The request:
Turn the rows into a numbered list, starting with the line that contains "739x1500 pixels." and going on through the line that contains "Action: click(697, 1118)". Skip any blank lines and leave the pictures out.

Input for this task:
________________________________________

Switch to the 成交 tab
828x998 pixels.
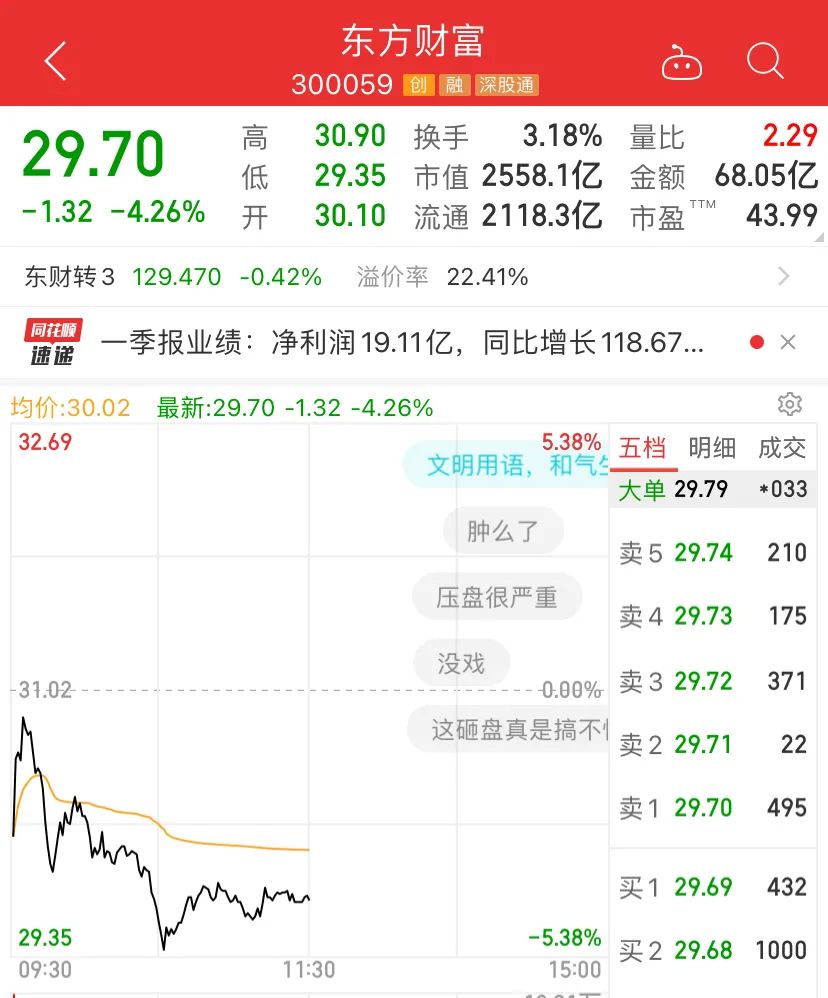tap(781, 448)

________________________________________

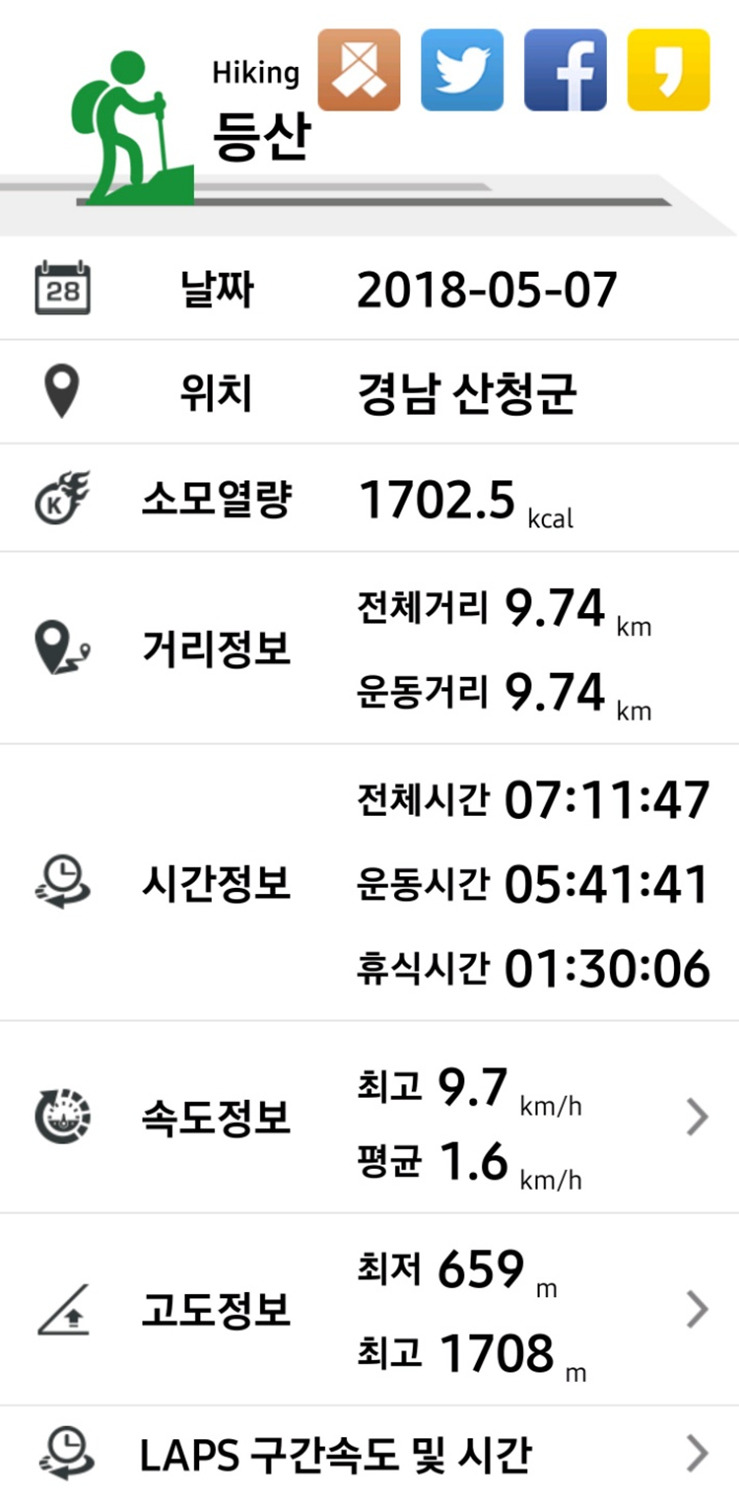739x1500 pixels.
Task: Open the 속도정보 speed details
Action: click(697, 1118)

________________________________________

Finished task:
1. 739x1500 pixels.
2. Task: Open the 속도정보 speed details
3. Action: click(697, 1118)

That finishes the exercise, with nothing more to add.